By Caleb Henry | October 8, 2014
      Galileo ESA Soyuz Fregat

      Upper composite headed to the launch zone in August for the VS09 mission. Photo: ESA

      [Via Satellite 10-08-2014] Independent inquiry boards established by Arianespace and Roscosmos have come to the same conclusion regarding the root cause of the Fregat anomaly that occurred 35 minutes into the Soyuz mission VS09. The culprit was found to be frozen hydrazine that was chilled by its proximity to cold helium feed lines within the Fregat upper stage. The frozen lines caused two attitude control thrusters to fail, resulting in subsequent inertial system behavior that left two uninsured Galileo navigation satellites in unintended orbits.

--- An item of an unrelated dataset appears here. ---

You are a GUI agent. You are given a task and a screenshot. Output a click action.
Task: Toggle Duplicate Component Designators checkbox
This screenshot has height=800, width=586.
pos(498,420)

      NPO Lavochkin, manufacturer of the Fregat has identified the same “thermal bridges” in other upper stages currently under construction. Corrective measures are being taken to eliminate the design ambiguity that resulted in this oversight.

      Arianespace’s independent inquiry board has tasked NPO Lavochkin with revamping the system thermal analysis, correcting the design documents and modifying the documents associated with the manufacture, assembly, integration and inspection procedures of the supply lines.

      “Since the corrective measures are easy to deploy by NPO Lavochkin, we are looking at the resumption of Soyuz launches from the Guiana Space Center, as early as December 2014,” said Stéphane Israël, chairman and CEO of Arianespace. “The resolution of this anomaly will enable a consolidation of the reliability of Fregat, which had experienced 45 consecutive successes until this mission.”